He ended by emphasizing his many years of service and the sacrifices he made in defense of its soil. And he asserted that he will die on its soil.

Protestors in Tahrir were generally unhappy stating that this is not enough. Predictions are quickly made that a split would form, between those who want to keep Mubarak to his word and those who want Mubarak and those who are a part of his regime to leave immediately. And in the early morning hours clashes between anti-regime and ‘pro-regime’ protestors began in Tahrir. Opposition protestors apparently beat the pro-regime protestors, one among them severely.

However, by 10 the next morning, on Wednesday the 2nd, everything in and around Tahrir, in downtown Cairo, seemed fairly calm. We walked around, many people were talking. Many were occupying the square. Women and men, young and middle aged, were entering the Square, some with food for the protestors. We talked to a number of people on the street, all expressing a wish that Mubarak stay until his term is ended, under the assumption that he fulfill his promises.

The Ministry of Defense tells people to go home. Their demands have been met and internet is restored (for the first day since last Thursday). Although phones have been back on for the last few days, instant messaging services have not resumed. That day, “EgyptLovers” sends an instant message calling on people to participate in a massive pro-Mubarak rally – obviously a group from the regime, using its control over the mobile companies to send instant messages to the companies’ customers.

We knew then that sentiments were splitting even among the demonstrators. And by early afternoon violence erupted in and out of the Square. Pro-regime ‘thugs’ got into the Square with camels and horses, posing as opposition demonstrators, only to unleash on the protestors inside with sticks, knives, pistols and Molotov cocktails. Clashes erupted in and out of the Square as ‘gangs of Mubarak’ harassed and beat up demonstrators and pedestrians, and used the cocktails.

The international community responds to the violence. Evidence emerges that the organized thugs who have unleashed violence in downtown Cairo are from or sponsored by the government. One report apparently from captured ‘thugs’ is that they were offered a 5,000 LE reward if they take over the Square. Another report is that they were from an Alexandria prison and the police offered them a release if they stormed the Square to break up the protest. Still other reports seem to be surfacing.

A White House spokesperson comes out and says that the White House was expecting the ‘transition’ to happen yesterday, not in September.

Violence continues throughout the night. The army does not intervene. By Thursday morning 7 people have died in Tahrir and 830 are reported injured.

The First Week of The Egyptian Revolution


These entries are day by day accounts of the uprising in Egypt that began on the 25th of January. They are select and not comprehensive – and do not include much of an analysis, which will hopefully come later. Since I am based in Cairo and did not have access to Internet for the seven days recorded here (and the entry to be added above), the daily accounts are based on television reports and eyewitness accounts (either of my own, my friends or friends of friends). Therefore, not all of this information can be considered ‘confirmed’ as a report. Please feel free to add to and correct what I have written.
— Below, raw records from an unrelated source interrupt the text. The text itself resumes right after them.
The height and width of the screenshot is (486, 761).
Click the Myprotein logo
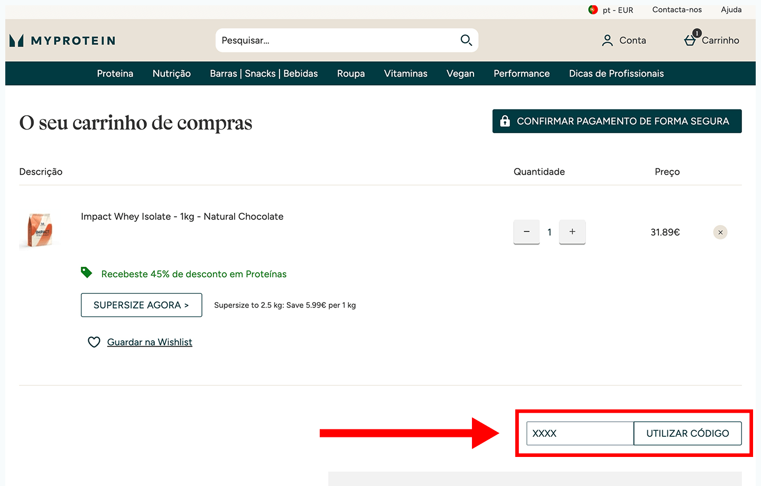point(62,41)
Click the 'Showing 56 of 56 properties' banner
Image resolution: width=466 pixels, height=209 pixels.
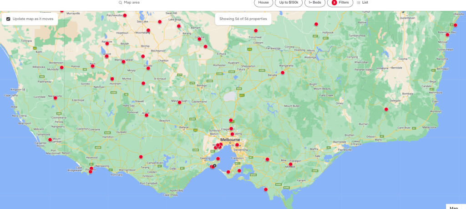(x=243, y=19)
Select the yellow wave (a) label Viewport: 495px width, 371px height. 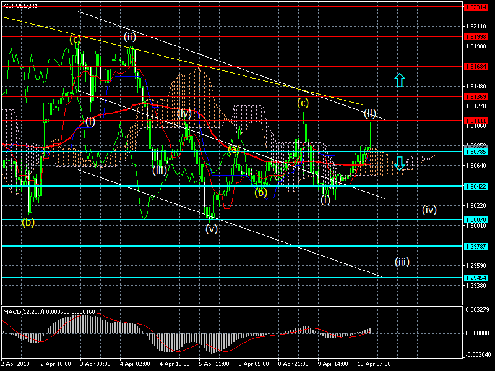pyautogui.click(x=233, y=149)
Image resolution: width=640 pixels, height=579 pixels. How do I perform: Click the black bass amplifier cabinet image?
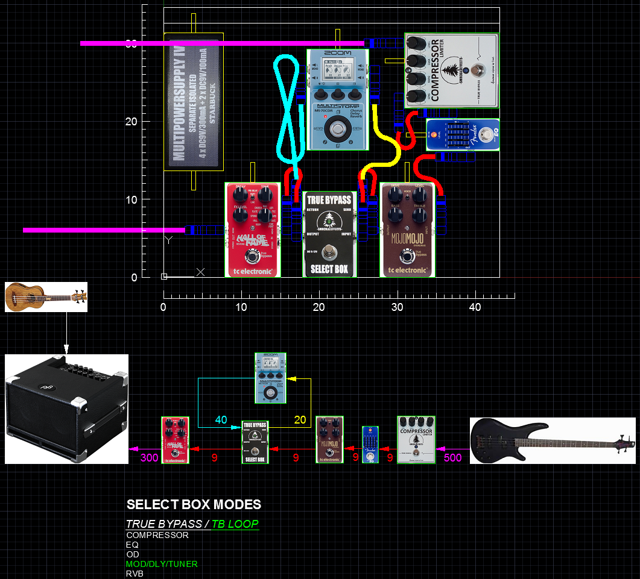point(66,409)

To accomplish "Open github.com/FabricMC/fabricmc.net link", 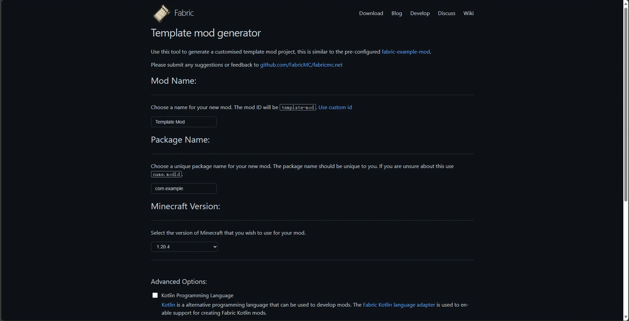I will point(301,65).
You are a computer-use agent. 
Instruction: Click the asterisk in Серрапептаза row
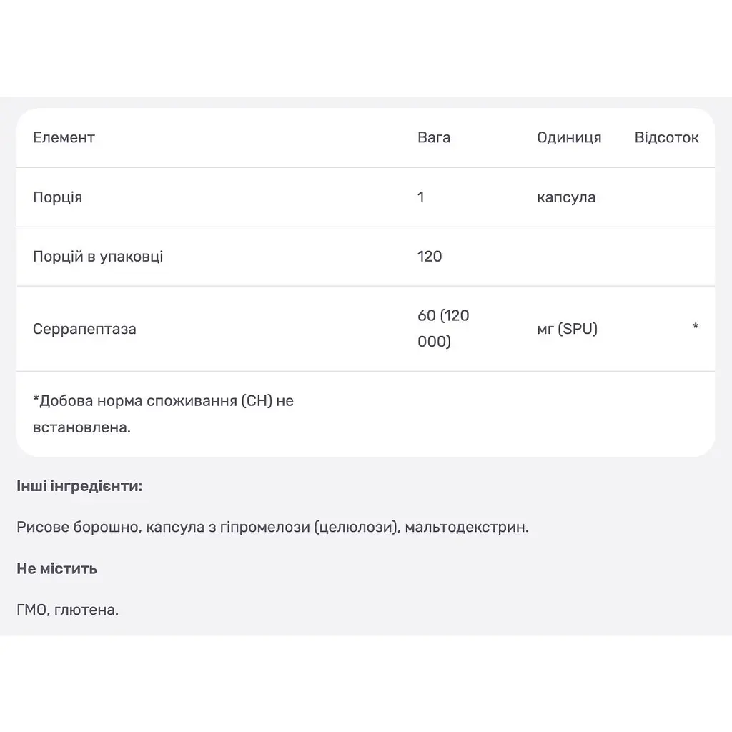point(695,326)
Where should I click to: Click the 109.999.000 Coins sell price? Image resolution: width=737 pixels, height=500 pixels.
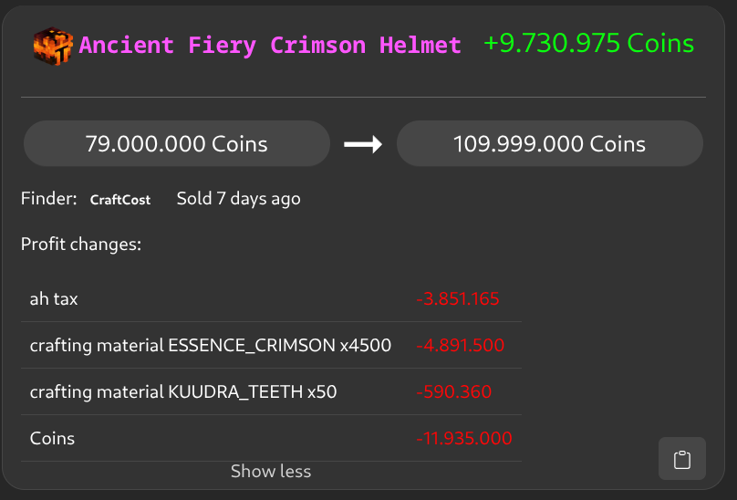click(x=549, y=144)
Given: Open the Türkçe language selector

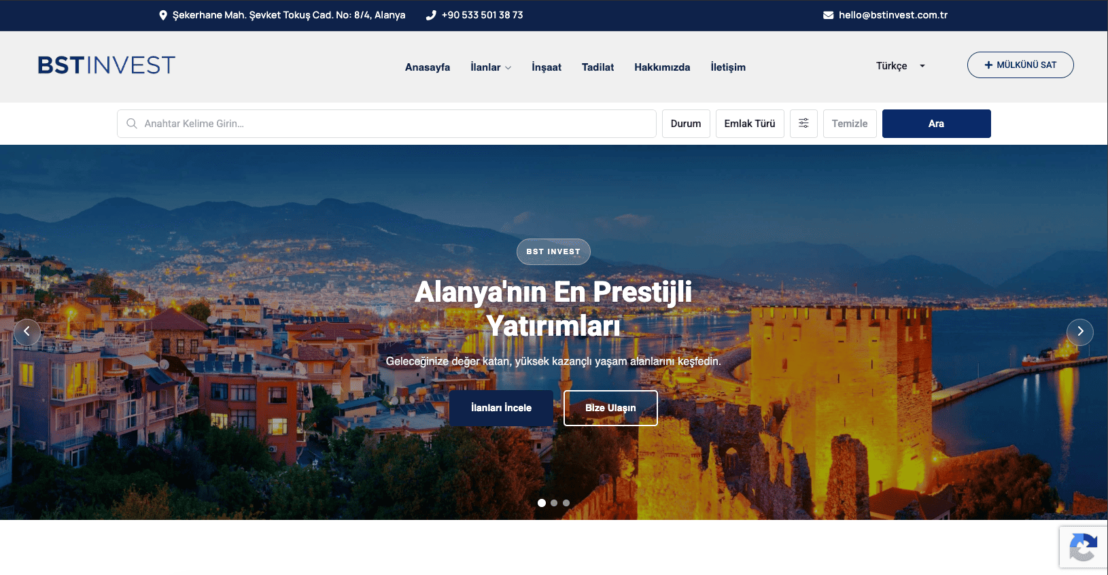Looking at the screenshot, I should [x=901, y=66].
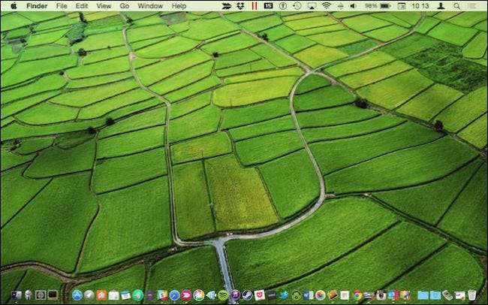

There seems to be a wave in the protest activity – intense demonstrations one day, continued but simmered down demonstrations the next, a resumption of major protest activities the day after, so on and so forth. And the same goes for the emotions – a wave of undulating emotions – fear, hope, anger, elation.

On Friday, the 28th of January, protestors call for a million plus demonstration. And it is massive. The police respond with force and after the nightfall some protestors even died in Tahrir Square. There are clashes between protestors and the police throughout the day and night. Police installations – stations, posts, vehicles – seem to be the main targets of protestors. In our neighborhood major clashes break out between protestors and the police in front of the Dar El Salaam police station, down the street from our building. Protestors attack the police station, using what seems like petrol bombs to set the building on fire and smashing the windows of the station. Protestors charge the station with sticks, glass, stones – and then retreat when police respond. It sounds as if police are responding with tear gas and rubber bullets.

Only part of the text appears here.